Développé par des plates-formes numériques faisant office d’intermédiaire, le « crowdsourcing » de microtâches, aussi appelé « crowdworking », consiste à découper la mission d’une entreprise donneuse d’ordre en petites tâches et à en confier l’exécution à une foule de « microtravailleurs » en ligne (« crowdworkers »).

C’est ainsi que des entreprises peuvent sous-traiter à des internautes, rémunérés chacun quelques centimes, de vastes projets de traitement de données décomposées en microtâches (identification d’image, recherches Internet, sondages, etc.). Auprès des entreprises clientes, les plates-formes de crowdworking mettent en avant la possibilité de faire réaliser à moindre coût des tâches chronophages et rébarbatives qui, sans cela, risqueraient d’épuiser leurs équipes.

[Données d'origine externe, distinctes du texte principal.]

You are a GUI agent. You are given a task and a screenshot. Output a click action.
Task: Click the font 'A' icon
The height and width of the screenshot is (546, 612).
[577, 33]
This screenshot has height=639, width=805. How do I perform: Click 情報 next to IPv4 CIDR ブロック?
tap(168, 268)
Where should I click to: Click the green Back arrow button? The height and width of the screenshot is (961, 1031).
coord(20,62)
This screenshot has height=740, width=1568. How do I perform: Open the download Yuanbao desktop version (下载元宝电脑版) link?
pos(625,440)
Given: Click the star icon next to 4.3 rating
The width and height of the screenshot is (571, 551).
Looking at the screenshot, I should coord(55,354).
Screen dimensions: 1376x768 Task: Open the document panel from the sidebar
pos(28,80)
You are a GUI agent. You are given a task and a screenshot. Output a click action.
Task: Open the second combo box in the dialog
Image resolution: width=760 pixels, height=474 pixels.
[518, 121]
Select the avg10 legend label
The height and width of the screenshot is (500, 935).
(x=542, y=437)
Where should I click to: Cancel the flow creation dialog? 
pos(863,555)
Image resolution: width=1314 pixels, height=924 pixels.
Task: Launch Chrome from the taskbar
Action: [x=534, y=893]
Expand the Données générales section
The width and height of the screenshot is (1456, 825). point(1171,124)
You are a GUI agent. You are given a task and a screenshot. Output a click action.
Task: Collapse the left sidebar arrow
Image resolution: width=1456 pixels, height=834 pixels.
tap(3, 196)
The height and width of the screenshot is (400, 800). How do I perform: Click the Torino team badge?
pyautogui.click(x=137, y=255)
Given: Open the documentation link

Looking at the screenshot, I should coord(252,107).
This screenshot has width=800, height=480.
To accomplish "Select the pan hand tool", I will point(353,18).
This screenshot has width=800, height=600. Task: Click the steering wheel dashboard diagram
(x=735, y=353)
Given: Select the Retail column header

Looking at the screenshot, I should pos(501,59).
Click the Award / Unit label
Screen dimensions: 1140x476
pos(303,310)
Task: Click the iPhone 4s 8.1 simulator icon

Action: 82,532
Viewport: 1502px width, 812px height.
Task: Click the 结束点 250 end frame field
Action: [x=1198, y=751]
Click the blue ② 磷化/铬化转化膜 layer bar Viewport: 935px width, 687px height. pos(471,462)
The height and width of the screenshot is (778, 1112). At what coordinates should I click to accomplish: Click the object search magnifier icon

Aux microtravailleurs, les plates-formes promettent un complément de revenu ludique, accessible à tout le monde et à toute heure, au seul moyen d’un accès à internet : plutôt que de jouer au Solitaire ou de flâner sur Internet, ces derniers sont invités à mettre à profit un peu de leur temps en échange d’une petite compensation financière. Comme le résume un juriste américain, « chaque salle d’attente et chaque arrêt de bus deviennent un espace temporaire de travail » (Alek Felstiner, 2011, page 155).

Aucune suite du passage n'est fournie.